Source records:
######

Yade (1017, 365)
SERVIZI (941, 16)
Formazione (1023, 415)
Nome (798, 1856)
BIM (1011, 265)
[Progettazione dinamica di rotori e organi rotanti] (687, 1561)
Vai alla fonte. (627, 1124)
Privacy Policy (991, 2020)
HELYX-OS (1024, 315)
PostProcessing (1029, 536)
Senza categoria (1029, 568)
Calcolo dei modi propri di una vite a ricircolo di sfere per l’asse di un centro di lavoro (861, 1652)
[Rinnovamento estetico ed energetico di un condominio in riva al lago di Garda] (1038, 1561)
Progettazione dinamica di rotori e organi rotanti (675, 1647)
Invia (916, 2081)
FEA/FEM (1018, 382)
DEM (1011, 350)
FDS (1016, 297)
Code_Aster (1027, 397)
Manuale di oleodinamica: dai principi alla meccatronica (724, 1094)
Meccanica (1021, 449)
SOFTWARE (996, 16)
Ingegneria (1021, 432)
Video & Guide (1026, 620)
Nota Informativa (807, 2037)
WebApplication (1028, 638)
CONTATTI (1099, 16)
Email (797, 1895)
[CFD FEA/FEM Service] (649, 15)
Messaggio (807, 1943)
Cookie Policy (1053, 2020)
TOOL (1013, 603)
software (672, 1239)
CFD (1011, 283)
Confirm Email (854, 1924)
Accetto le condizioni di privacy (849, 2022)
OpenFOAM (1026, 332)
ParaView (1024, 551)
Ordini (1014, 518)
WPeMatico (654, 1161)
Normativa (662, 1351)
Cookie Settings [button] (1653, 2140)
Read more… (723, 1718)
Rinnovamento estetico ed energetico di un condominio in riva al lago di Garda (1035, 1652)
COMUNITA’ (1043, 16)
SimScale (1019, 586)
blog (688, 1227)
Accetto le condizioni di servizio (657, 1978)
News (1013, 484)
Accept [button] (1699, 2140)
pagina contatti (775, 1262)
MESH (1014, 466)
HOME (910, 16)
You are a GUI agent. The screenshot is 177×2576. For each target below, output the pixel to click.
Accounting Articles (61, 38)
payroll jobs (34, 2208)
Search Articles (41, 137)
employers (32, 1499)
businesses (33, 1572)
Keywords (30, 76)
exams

######

* **The task**: Repeat precisely the lines of the data starting at the one containing "HOME (910, 16)", last line included.

* **Answer to this problem**:
HOME (910, 16)
You are a GUI agent. The screenshot is 177×2576. For each target below, output the pixel to click.
Accounting Articles (61, 38)
payroll jobs (34, 2208)
Search Articles (41, 137)
employers (32, 1499)
businesses (33, 1572)
Keywords (30, 76)
exams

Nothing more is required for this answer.